> _Dataset records_:
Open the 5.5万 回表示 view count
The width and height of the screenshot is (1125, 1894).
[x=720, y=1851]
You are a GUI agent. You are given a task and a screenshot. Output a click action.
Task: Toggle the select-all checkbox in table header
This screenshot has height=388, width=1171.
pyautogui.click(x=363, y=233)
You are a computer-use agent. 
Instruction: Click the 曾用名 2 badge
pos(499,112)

* * *

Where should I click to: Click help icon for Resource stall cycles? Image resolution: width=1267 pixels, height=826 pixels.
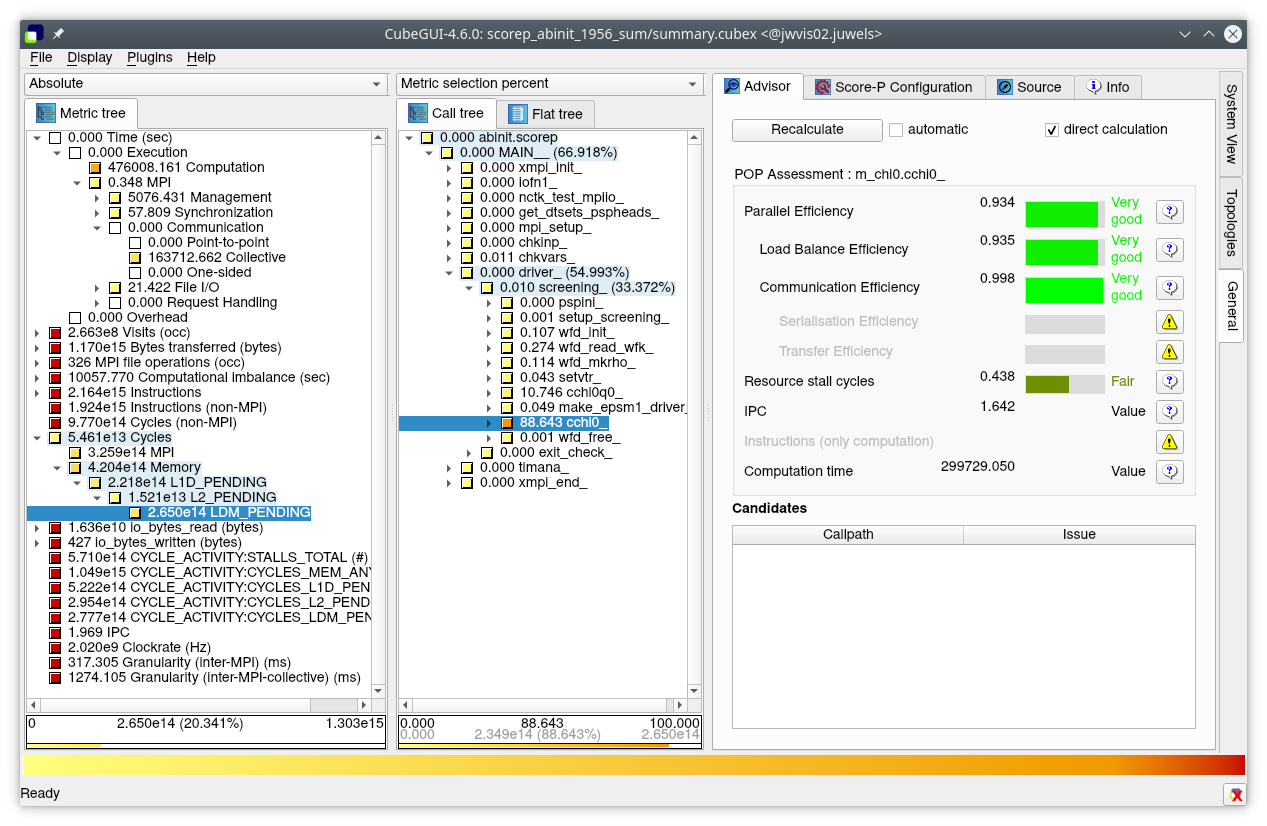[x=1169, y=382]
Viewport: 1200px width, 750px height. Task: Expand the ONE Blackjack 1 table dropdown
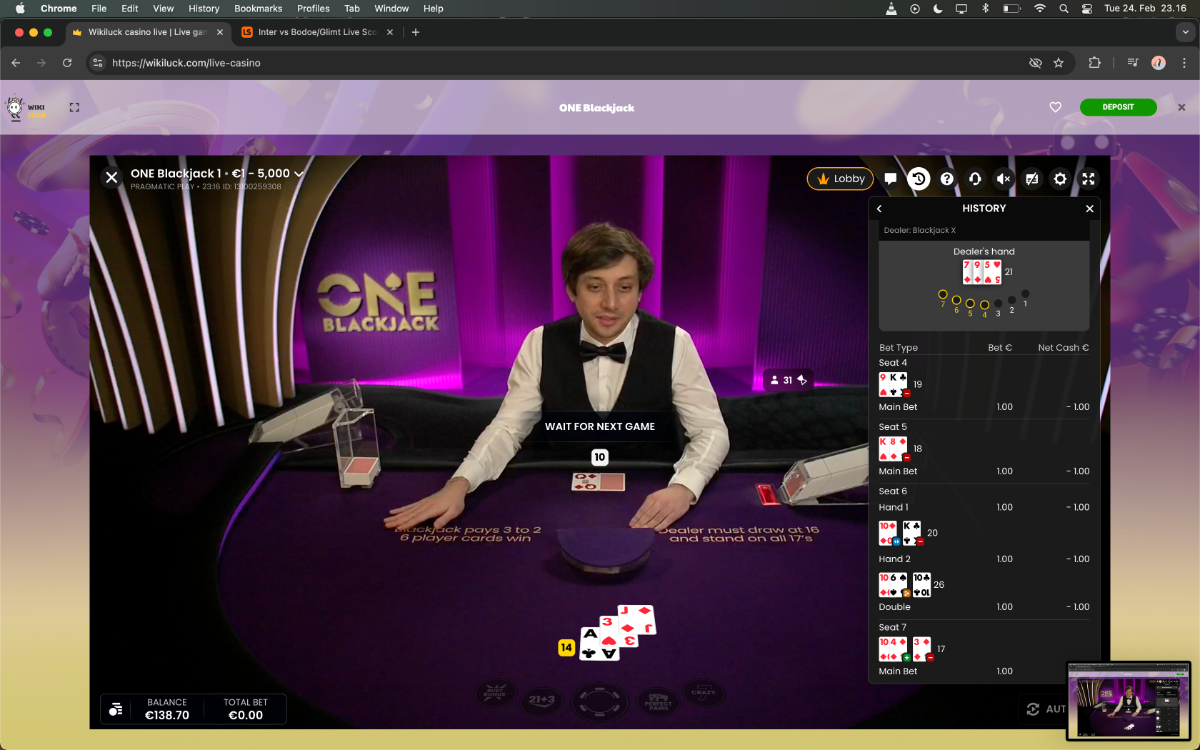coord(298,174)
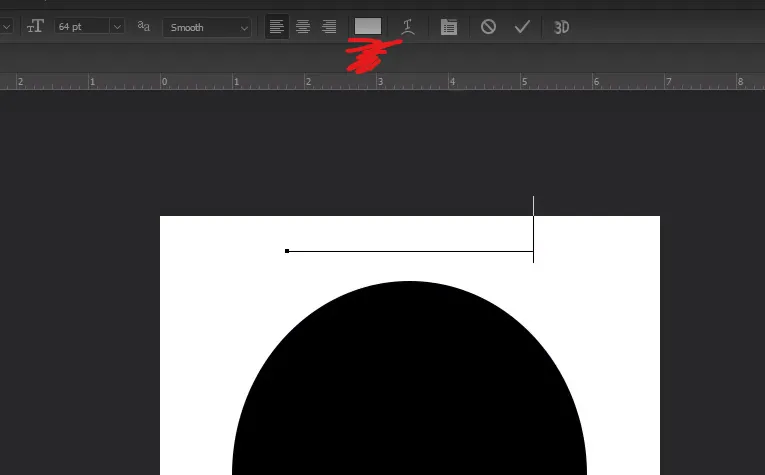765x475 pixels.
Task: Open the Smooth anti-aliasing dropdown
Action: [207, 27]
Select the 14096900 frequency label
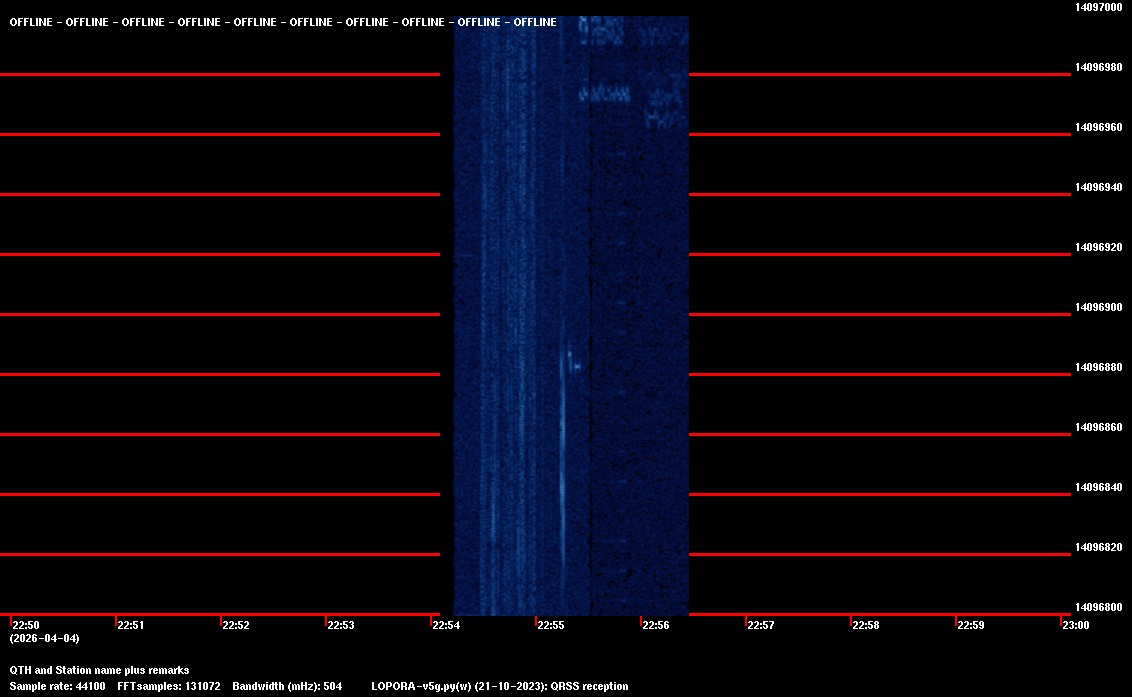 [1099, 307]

> _Brief_: Determine how many lines above contain "agent" and respond with that number only.

> _Result below_: 2